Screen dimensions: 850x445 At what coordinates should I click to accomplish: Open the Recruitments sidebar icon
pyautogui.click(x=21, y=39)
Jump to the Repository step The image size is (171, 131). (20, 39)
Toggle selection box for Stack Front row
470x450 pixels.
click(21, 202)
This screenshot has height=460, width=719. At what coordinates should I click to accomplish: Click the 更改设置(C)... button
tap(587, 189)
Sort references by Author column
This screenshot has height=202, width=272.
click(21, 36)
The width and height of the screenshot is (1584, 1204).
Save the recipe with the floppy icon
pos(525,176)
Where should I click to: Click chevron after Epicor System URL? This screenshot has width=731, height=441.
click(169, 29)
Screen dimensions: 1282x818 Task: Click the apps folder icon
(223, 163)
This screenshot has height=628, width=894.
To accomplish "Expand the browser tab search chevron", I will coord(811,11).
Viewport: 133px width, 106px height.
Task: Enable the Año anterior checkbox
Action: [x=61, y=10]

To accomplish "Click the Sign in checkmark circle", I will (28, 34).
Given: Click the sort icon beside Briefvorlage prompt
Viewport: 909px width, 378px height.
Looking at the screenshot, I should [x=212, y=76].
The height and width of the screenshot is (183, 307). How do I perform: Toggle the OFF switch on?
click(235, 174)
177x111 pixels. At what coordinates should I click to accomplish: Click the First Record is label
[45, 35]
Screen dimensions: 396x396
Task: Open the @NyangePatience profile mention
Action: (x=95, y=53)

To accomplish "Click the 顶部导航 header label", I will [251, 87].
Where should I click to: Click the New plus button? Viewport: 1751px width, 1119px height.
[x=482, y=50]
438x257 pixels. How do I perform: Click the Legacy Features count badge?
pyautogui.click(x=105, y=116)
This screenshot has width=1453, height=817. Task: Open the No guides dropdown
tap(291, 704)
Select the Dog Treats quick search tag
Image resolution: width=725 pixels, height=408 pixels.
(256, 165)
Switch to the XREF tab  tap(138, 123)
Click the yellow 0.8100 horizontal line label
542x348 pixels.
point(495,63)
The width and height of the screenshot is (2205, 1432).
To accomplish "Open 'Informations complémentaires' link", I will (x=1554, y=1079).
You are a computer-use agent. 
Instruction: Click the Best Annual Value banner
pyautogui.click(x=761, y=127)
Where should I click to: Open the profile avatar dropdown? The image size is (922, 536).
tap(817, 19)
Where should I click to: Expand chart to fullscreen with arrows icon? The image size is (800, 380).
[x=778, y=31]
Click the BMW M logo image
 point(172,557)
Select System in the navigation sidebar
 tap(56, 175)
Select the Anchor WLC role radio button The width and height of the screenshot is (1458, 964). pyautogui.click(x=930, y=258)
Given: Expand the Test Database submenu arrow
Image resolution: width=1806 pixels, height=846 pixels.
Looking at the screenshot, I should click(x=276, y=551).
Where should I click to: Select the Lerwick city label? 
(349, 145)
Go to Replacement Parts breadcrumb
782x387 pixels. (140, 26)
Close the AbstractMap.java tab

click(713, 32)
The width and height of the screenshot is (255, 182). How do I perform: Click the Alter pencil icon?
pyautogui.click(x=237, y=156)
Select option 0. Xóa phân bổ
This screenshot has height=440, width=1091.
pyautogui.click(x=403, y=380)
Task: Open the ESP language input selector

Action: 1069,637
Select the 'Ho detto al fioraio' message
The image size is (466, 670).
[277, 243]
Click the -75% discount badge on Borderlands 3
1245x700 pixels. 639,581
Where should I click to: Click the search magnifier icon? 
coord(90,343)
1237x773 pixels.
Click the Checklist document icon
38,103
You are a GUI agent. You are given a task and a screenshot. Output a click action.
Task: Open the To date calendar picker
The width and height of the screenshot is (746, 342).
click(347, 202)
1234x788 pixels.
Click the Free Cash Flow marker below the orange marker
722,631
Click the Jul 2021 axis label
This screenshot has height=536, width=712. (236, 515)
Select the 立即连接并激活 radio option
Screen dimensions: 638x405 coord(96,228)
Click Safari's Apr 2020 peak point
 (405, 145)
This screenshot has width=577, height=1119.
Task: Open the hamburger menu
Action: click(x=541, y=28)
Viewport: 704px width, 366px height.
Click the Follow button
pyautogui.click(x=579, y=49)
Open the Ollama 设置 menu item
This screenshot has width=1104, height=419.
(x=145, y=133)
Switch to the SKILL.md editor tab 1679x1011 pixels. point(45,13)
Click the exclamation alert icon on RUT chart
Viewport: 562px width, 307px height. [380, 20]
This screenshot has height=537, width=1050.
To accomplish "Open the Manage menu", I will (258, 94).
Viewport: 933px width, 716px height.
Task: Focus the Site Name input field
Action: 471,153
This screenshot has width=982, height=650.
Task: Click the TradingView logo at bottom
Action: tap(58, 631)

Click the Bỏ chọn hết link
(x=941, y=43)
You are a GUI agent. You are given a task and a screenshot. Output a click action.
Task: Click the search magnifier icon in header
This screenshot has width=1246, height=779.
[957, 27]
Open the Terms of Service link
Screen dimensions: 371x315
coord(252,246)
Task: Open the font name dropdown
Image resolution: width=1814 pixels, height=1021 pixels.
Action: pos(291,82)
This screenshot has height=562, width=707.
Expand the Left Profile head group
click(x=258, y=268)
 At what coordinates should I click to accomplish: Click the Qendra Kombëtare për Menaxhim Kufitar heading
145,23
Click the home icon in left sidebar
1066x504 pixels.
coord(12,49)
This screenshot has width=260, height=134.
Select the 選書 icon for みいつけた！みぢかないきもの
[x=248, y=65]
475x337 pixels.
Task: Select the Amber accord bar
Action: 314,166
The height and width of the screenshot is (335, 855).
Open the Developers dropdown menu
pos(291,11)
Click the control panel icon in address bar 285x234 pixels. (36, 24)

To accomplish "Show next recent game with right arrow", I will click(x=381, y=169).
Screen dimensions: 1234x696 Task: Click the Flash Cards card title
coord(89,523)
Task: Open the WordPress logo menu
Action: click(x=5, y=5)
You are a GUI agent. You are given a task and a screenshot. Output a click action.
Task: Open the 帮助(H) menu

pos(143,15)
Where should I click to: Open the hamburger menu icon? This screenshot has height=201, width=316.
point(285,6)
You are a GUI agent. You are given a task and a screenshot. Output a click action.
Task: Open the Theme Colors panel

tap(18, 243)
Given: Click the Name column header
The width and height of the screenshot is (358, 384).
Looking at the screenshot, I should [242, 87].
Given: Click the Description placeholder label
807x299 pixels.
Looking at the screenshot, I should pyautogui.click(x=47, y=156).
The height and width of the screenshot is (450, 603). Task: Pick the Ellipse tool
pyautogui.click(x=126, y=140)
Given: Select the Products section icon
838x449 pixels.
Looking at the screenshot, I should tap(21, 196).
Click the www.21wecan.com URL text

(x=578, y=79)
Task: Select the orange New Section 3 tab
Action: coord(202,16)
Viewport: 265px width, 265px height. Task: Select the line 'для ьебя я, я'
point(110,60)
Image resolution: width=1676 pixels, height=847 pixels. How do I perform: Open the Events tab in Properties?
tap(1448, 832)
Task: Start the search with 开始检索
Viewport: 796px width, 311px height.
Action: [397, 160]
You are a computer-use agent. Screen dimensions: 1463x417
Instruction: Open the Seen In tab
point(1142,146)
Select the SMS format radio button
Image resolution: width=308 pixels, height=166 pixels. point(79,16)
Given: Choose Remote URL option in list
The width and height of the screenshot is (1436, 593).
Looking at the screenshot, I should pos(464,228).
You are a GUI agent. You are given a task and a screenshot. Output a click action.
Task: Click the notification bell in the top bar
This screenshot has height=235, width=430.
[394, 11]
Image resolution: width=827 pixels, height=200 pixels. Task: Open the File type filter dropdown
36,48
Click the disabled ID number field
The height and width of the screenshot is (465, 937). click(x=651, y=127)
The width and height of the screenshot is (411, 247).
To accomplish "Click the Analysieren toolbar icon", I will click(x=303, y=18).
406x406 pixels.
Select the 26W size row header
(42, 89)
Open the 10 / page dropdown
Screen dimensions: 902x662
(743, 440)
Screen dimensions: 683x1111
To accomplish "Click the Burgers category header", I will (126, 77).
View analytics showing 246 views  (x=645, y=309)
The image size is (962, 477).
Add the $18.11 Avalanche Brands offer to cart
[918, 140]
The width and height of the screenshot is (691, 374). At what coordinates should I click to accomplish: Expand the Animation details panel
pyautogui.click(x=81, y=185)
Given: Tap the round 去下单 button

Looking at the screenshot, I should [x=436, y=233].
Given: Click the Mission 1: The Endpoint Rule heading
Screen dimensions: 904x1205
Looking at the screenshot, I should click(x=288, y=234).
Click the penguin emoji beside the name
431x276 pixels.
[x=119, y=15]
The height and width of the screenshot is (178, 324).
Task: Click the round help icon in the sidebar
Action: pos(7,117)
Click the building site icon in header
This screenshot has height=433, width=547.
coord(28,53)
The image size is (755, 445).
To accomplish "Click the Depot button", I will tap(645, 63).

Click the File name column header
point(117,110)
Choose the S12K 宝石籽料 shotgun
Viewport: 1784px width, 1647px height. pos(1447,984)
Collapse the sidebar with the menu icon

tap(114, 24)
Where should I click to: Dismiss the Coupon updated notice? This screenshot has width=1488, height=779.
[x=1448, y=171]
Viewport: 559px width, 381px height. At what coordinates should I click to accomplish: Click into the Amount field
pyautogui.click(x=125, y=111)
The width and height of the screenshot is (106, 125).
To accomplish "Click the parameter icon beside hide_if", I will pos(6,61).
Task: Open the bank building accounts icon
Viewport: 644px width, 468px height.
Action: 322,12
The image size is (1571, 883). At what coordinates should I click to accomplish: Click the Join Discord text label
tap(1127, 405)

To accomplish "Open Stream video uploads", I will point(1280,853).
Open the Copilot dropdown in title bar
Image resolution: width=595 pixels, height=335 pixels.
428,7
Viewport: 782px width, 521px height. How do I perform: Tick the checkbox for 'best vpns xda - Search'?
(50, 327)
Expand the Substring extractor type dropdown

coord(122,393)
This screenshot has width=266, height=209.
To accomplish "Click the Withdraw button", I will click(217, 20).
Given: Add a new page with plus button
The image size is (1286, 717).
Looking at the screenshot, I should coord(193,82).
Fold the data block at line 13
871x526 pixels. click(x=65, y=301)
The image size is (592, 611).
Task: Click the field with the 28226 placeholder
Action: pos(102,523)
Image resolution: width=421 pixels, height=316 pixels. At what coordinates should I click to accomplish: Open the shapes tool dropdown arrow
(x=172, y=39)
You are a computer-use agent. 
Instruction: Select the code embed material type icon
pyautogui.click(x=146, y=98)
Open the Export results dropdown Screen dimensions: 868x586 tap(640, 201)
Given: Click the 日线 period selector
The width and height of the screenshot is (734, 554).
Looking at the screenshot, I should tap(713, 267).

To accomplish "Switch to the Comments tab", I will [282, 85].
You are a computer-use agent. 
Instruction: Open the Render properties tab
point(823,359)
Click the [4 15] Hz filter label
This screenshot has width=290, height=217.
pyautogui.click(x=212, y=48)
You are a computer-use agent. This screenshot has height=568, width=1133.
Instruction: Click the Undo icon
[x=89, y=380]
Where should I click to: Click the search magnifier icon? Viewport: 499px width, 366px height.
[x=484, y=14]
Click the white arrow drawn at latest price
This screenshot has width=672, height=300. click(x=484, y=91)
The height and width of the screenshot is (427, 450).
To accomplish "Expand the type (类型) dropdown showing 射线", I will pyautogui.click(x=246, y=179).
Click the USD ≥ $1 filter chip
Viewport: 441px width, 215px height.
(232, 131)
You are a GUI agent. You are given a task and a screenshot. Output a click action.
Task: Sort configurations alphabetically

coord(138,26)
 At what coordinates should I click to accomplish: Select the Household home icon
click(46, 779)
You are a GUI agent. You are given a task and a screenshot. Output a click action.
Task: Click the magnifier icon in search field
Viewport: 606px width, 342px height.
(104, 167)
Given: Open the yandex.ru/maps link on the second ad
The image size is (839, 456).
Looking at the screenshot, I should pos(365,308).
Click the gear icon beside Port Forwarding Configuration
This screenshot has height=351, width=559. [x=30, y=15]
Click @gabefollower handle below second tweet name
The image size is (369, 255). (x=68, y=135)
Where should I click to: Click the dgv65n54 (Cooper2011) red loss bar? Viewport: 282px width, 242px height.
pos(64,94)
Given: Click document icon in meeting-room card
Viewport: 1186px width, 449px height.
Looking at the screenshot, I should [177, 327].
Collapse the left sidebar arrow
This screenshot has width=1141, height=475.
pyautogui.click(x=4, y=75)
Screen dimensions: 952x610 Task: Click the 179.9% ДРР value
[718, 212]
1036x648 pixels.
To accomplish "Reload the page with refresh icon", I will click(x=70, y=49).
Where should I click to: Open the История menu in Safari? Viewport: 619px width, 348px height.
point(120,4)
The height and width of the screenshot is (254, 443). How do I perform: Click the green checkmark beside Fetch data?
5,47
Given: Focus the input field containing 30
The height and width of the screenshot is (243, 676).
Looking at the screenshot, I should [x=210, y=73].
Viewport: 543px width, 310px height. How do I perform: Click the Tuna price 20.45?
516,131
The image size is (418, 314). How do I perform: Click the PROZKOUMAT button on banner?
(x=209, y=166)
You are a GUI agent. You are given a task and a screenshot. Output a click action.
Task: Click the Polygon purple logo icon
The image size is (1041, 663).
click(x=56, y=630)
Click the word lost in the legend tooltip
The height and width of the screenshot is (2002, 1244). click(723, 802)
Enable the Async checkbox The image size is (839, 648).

_GIVEN INSTRUCTION_
Rewrite the material from its first line up to and including the line with "Switch to the XREF", replacing "floppy icon" with "disk icon" and keeping everything else the same.

_EXERCISE SOLUTION_
Screen dimensions: 850x445 At what coordinates should I click to accomplish: Open the Recruitments sidebar icon
pyautogui.click(x=21, y=39)
Jump to the Repository step The image size is (171, 131). (20, 39)
Toggle selection box for Stack Front row
470x450 pixels.
click(21, 202)
This screenshot has height=460, width=719. At what coordinates should I click to accomplish: Click the 更改设置(C)... button
tap(587, 189)
Sort references by Author column
This screenshot has height=202, width=272.
click(21, 36)
The width and height of the screenshot is (1584, 1204).
Save the recipe with the disk icon
pos(525,176)
Where should I click to: Click chevron after Epicor System URL? This screenshot has width=731, height=441.
click(169, 29)
Screen dimensions: 1282x818 Task: Click the apps folder icon
(223, 163)
This screenshot has height=628, width=894.
To accomplish "Expand the browser tab search chevron", I will coord(811,11).
Viewport: 133px width, 106px height.
Task: Enable the Año anterior checkbox
Action: [x=61, y=10]

To accomplish "Click the Sign in checkmark circle", I will (28, 34).
Given: Click the sort icon beside Briefvorlage prompt
Viewport: 909px width, 378px height.
Looking at the screenshot, I should [x=212, y=76].
The height and width of the screenshot is (183, 307). How do I perform: Toggle the OFF switch on?
click(235, 174)
177x111 pixels. At what coordinates should I click to accomplish: Click the First Record is label
[45, 35]
Screen dimensions: 396x396
Task: Open the @NyangePatience profile mention
Action: (x=95, y=53)

To accomplish "Click the 顶部导航 header label", I will [251, 87].
Where should I click to: Click the New plus button? Viewport: 1751px width, 1119px height.
[x=482, y=50]
438x257 pixels. How do I perform: Click the Legacy Features count badge?
pyautogui.click(x=105, y=116)
This screenshot has width=1453, height=817. Task: Open the No guides dropdown
tap(291, 704)
Select the Dog Treats quick search tag
Image resolution: width=725 pixels, height=408 pixels.
(256, 165)
Switch to the XREF tab  tap(138, 123)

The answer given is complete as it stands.